Solution: By prime factorisation, we can list the prime factors of 10, 50 and 100, respectively.

Factors of 10 → 1, 2, 5, 10

Factors of 50 → 1, 2, 5, 10, 25, 50

Factors of 100 → 1, 2, 4, 5, 10, 20, 25, 50, 100

Therefore, the HCF of (10, 50, 100) = 10.

Practice Questions

  1. Find the HCF of 20, 62.
  2. Find the GCF of 91, 112, 49.
  3. What is the highest common factor of the following numbers?
    1. 34, 36, 40
    2. 88, 99
    3. 12, 15, 21
    4. 50, 60, 70

Frequently Asked Questions on Highest Common Factor

What is the highest common factor?

The Highest Common Factor (HCF) of two or more numbers is the greatest possible number of all their common factors.

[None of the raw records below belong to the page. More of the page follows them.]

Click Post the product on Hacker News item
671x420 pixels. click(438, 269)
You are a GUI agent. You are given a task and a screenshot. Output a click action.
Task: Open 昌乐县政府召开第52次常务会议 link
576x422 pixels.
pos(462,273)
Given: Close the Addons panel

What is the highest common factor of 8 and 12?

The highest common factor of 8 and 12 is 4.

What is the H.C.F. of 45 and 60?

The H.C.F. of 45 and 60 is 15.

What is the HCF of two consecutive numbers?

The HCF of any two consecutive numbers will always be 1. Since, the difference between the two consecutive numbers is 1. For example, HCF of 3 and 4 is 1.

What is the GCF of 42 and 162?

The greatest common factor of 42 and 162 is 6.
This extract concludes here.